The task: Each line of the data has to be written out again exactly as shown.

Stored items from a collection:

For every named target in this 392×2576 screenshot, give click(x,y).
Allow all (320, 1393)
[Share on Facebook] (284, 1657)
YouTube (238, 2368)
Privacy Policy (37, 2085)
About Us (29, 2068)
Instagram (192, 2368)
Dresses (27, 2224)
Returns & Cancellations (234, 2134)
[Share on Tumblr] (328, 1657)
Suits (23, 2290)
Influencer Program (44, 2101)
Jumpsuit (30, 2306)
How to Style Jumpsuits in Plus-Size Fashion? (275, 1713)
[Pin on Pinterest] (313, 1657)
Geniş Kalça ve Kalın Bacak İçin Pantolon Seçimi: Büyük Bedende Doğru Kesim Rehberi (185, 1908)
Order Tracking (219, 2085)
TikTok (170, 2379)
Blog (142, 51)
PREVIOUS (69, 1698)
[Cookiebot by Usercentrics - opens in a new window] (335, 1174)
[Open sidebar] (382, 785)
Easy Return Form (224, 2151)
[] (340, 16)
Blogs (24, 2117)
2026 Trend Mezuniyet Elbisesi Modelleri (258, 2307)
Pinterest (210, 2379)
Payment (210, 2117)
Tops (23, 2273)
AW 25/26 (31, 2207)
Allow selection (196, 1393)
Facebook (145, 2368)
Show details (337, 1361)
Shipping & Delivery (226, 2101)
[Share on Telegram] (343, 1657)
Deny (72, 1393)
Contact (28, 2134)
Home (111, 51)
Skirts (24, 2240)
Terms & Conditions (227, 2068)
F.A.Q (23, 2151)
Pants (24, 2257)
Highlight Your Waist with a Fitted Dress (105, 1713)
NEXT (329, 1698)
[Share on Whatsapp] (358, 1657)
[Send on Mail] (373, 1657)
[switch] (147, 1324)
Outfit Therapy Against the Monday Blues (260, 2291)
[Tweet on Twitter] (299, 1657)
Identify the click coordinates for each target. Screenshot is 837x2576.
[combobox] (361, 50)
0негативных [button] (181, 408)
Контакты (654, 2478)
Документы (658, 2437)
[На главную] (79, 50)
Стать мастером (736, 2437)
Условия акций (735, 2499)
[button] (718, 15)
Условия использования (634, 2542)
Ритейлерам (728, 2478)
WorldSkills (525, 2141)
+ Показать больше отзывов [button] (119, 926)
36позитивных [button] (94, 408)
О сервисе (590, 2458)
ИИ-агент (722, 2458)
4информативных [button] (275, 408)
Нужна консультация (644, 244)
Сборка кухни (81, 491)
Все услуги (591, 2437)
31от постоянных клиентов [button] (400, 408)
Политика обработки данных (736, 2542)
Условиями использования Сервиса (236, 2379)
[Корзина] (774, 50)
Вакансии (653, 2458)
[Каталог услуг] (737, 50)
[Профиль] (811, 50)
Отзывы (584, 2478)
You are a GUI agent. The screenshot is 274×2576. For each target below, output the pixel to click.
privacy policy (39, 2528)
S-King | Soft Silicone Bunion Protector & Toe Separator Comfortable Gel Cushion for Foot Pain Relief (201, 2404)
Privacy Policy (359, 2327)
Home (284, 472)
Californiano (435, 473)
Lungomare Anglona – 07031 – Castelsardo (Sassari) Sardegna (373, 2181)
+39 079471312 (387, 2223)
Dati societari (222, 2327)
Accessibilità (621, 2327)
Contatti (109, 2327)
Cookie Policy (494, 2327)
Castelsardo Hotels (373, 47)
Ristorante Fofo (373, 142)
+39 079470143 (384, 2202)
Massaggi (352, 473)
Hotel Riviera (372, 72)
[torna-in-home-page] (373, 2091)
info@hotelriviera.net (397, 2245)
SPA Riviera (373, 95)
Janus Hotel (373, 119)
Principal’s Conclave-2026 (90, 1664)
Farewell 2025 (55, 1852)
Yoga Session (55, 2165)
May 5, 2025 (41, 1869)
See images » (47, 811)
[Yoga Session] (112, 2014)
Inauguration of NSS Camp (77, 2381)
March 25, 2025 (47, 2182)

Answer box:
For every named target in this 392×2576 screenshot, give click(x,y).
Allow all (320, 1393)
[Share on Facebook] (284, 1657)
YouTube (238, 2368)
Privacy Policy (37, 2085)
About Us (29, 2068)
Instagram (192, 2368)
Dresses (27, 2224)
Returns & Cancellations (234, 2134)
[Share on Tumblr] (328, 1657)
Suits (23, 2290)
Influencer Program (44, 2101)
Jumpsuit (30, 2306)
How to Style Jumpsuits in Plus-Size Fashion? (275, 1713)
[Pin on Pinterest] (313, 1657)
Geniş Kalça ve Kalın Bacak İçin Pantolon Seçimi: Büyük Bedende Doğru Kesim Rehberi (185, 1908)
Order Tracking (219, 2085)
TikTok (170, 2379)
Blog (142, 51)
PREVIOUS (69, 1698)
[Cookiebot by Usercentrics - opens in a new window] (335, 1174)
[Open sidebar] (382, 785)
Easy Return Form (224, 2151)
[] (340, 16)
Blogs (24, 2117)
2026 Trend Mezuniyet Elbisesi Modelleri (258, 2307)
Pinterest (210, 2379)
Payment (210, 2117)
Tops (23, 2273)
AW 25/26 (31, 2207)
Allow selection (196, 1393)
Facebook (145, 2368)
Show details (337, 1361)
Shipping & Delivery (226, 2101)
[Share on Telegram] (343, 1657)
Deny (72, 1393)
Contact (28, 2134)
Home (111, 51)
Skirts (24, 2240)
Terms & Conditions (227, 2068)
F.A.Q (23, 2151)
Pants (24, 2257)
Highlight Your Waist with a Fitted Dress (105, 1713)
NEXT (329, 1698)
[Share on Whatsapp] (358, 1657)
[Send on Mail] (373, 1657)
[switch] (147, 1324)
Outfit Therapy Against the Monday Blues (260, 2291)
[Tweet on Twitter] (299, 1657)
Identify the click coordinates for each target. Screenshot is 837x2576.
[combobox] (361, 50)
0негативных [button] (181, 408)
Контакты (654, 2478)
Документы (658, 2437)
[На главную] (79, 50)
Стать мастером (736, 2437)
Условия акций (735, 2499)
[button] (718, 15)
Условия использования (634, 2542)
Ритейлерам (728, 2478)
WorldSkills (525, 2141)
+ Показать больше отзывов [button] (119, 926)
36позитивных [button] (94, 408)
О сервисе (590, 2458)
ИИ-агент (722, 2458)
4информативных [button] (275, 408)
Нужна консультация (644, 244)
Сборка кухни (81, 491)
Все услуги (591, 2437)
31от постоянных клиентов [button] (400, 408)
Политика обработки данных (736, 2542)
Условиями использования Сервиса (236, 2379)
[Корзина] (774, 50)
Вакансии (653, 2458)
[Каталог услуг] (737, 50)
[Профиль] (811, 50)
Отзывы (584, 2478)
You are a GUI agent. The screenshot is 274×2576. For each target below, output the pixel to click.
privacy policy (39, 2528)
S-King | Soft Silicone Bunion Protector & Toe Separator Comfortable Gel Cushion for Foot Pain Relief (201, 2404)
Privacy Policy (359, 2327)
Home (284, 472)
Californiano (435, 473)
Lungomare Anglona – 07031 – Castelsardo (Sassari) Sardegna (373, 2181)
+39 079471312 (387, 2223)
Dati societari (222, 2327)
Accessibilità (621, 2327)
Contatti (109, 2327)
Cookie Policy (494, 2327)
Castelsardo Hotels (373, 47)
Ristorante Fofo (373, 142)
+39 079470143 (384, 2202)
Massaggi (352, 473)
Hotel Riviera (372, 72)
[torna-in-home-page] (373, 2091)
info@hotelriviera.net (397, 2245)
SPA Riviera (373, 95)
Janus Hotel (373, 119)
Principal’s Conclave-2026 (90, 1664)
Farewell 2025 (55, 1852)
Yoga Session (55, 2165)
May 5, 2025 (41, 1869)
See images » (47, 811)
[Yoga Session] (112, 2014)
Inauguration of NSS Camp (77, 2381)
March 25, 2025 (47, 2182)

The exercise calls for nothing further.